For people who dont' have problems with first-order theory of mind, they probably can't intuit how others have problems with it, and therefore would interpret the theory of mind hypothesis as totally wrong.
But people who do have lots of lapses in first-order theory of mind and fail tests passed by NT four-year-olds would probably interpret the theory of mind hypothesis to be more valid.
_________________
Drain and plane and grain and blain your brain, and then again,
Propane and butane out of the gas main, your blain shall sustain!
Yeah, pretty much all of his studies that have any merit have been done by others using better methodology. For example, there are way better facial emotion recognition tests than the 'Mind in the Eyes test' - which has a weird selection of emotions, has other cues that can be used to guess the answers (every set of female eyes with eye shadow is flirtatious in some way, for example) and is horribly confounded with vocabulary because of the low-frequency emotion words used for answers. The Emotion Multimorph test (where a neutral face slowly morphs into an emotion face, and you indicate as soon as you know which emotion it is) is a far better test, as are the tests made by Paul Ekman.
As for his theories? They suck. For example, he points to tomboyish behaviour in autistic girls as supporting his 'extreme male brain' theory, while ignoring the fact that autistic boys have a similar rate of effeminate behaviour. His description of empathy is imprecise - he keeps commenting about the difference between cognitive and emotional empathy, and then forgetting about it moments later and lumping us in with psychopaths.
I've not been able to fully understand Theory of Mind after some substantial reading. What I do know is that I realised through experience and logic that I was clearly not good at understanding other people or what they are thinking and feeling.

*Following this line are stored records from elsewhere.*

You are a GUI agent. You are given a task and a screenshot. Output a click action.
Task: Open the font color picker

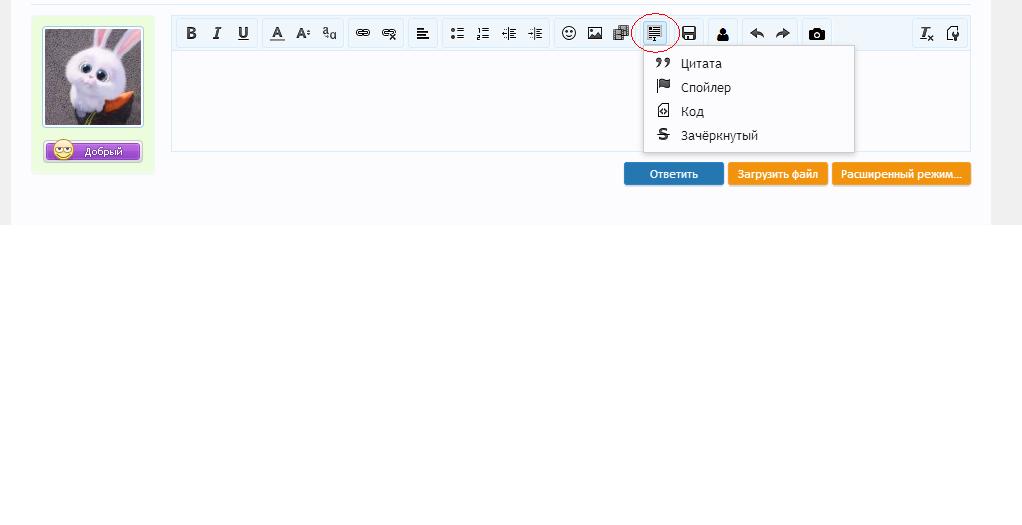click(277, 33)
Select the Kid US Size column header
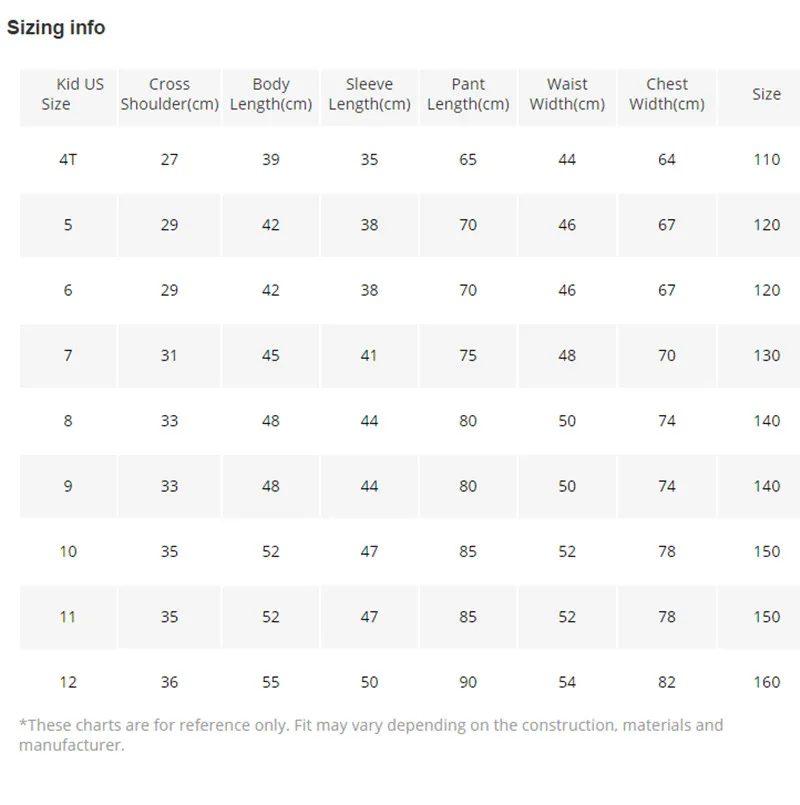 (68, 94)
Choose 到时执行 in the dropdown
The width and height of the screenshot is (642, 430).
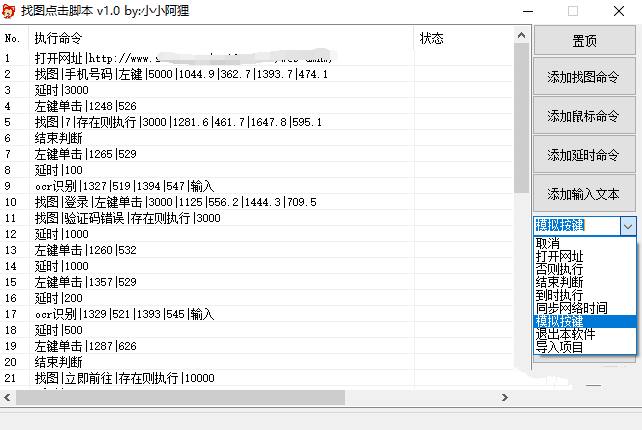pyautogui.click(x=559, y=296)
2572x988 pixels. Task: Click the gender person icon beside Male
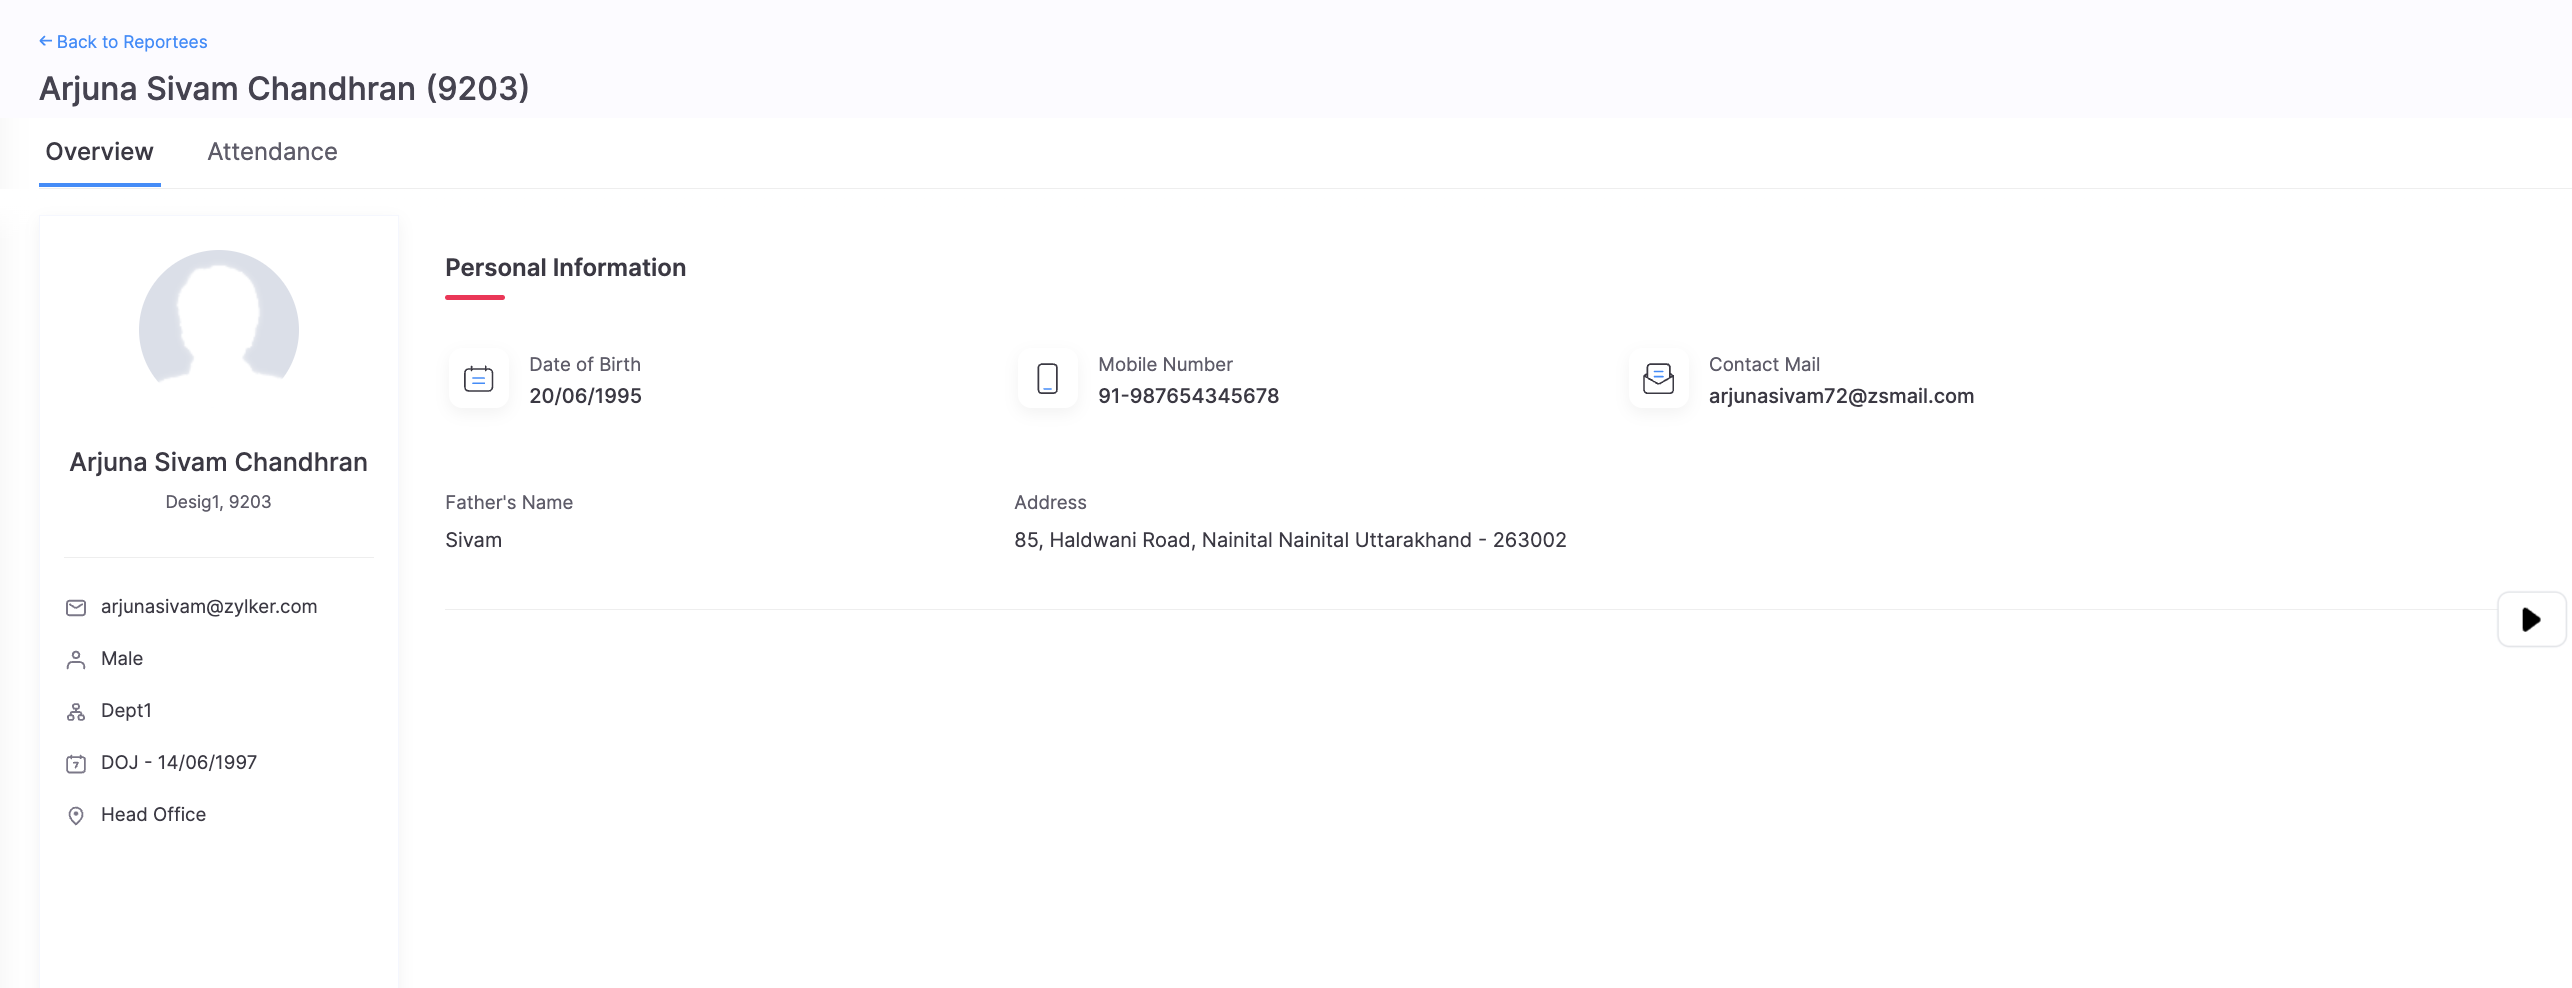point(76,660)

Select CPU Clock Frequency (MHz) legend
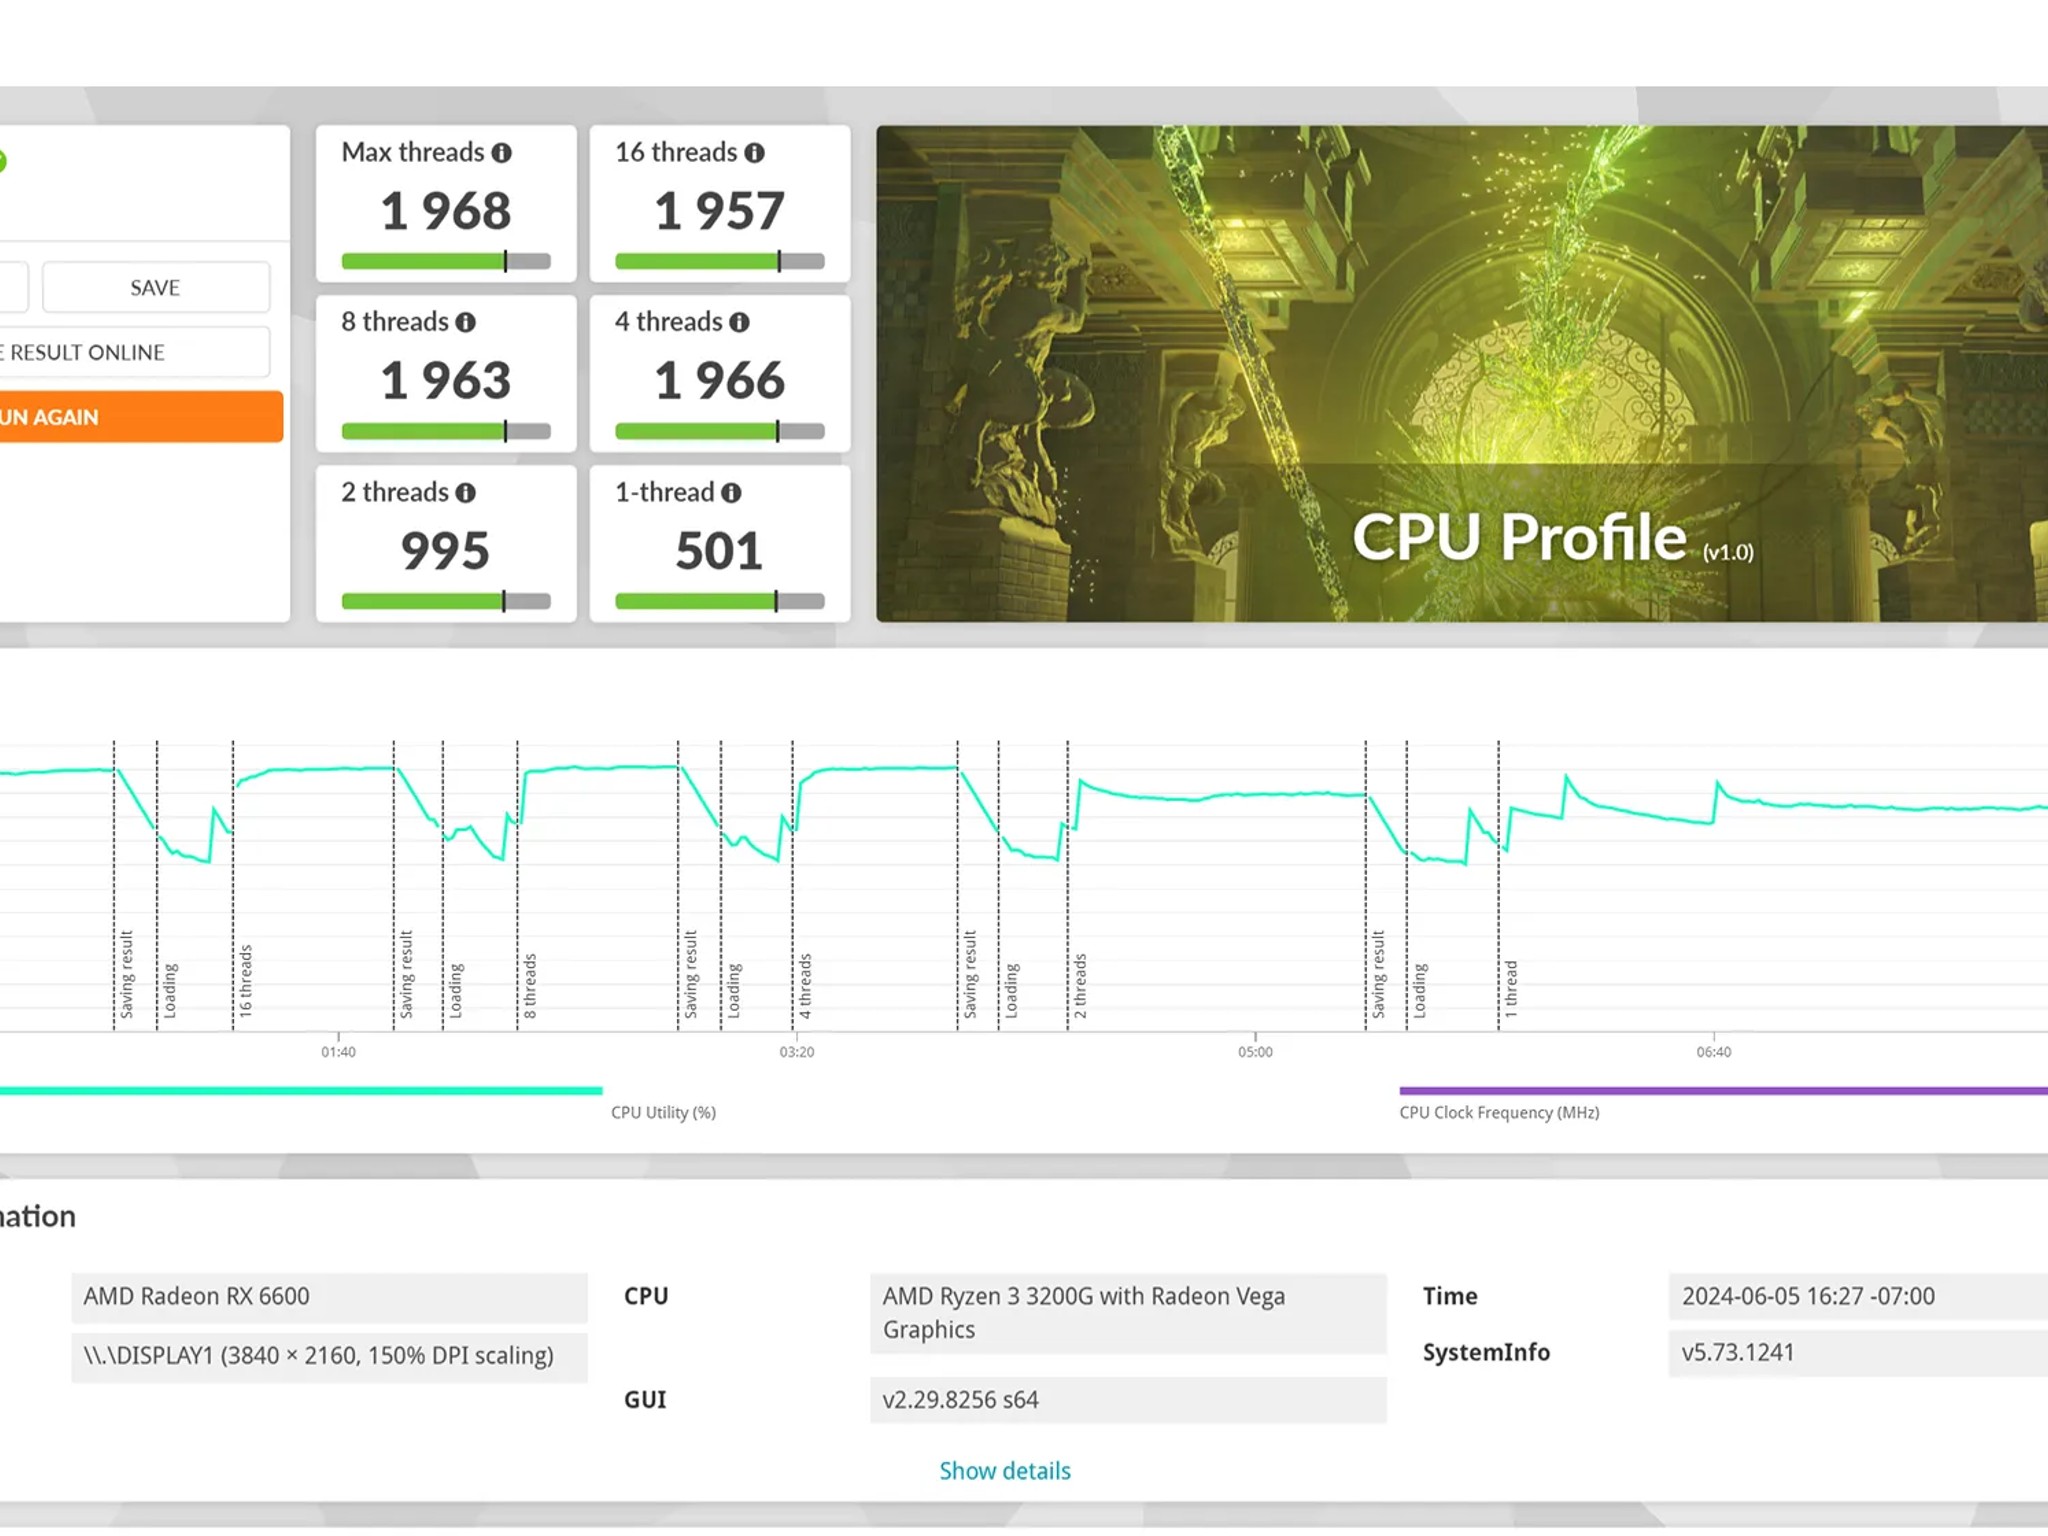[1499, 1113]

I had no idea why and I became somewhat phobic when faced with more complex social situations.
A consequence of that has over time been very civil, polite behaviour (as a social damage control and survival mechanism) terminating in unbearable anxieties and leading to outright rebellion against society and its incomprehensible social codes. I also take every opportunity I can to have conversations with other people to find out what they think about various social situations, which can in turn get me a reputation of being a gossip. This is all clearly the way I compensate for my lack of natural understanding. As a consequence I have developed a fairly good understanding of what makes other people tick, but all of it has been earned the hard way.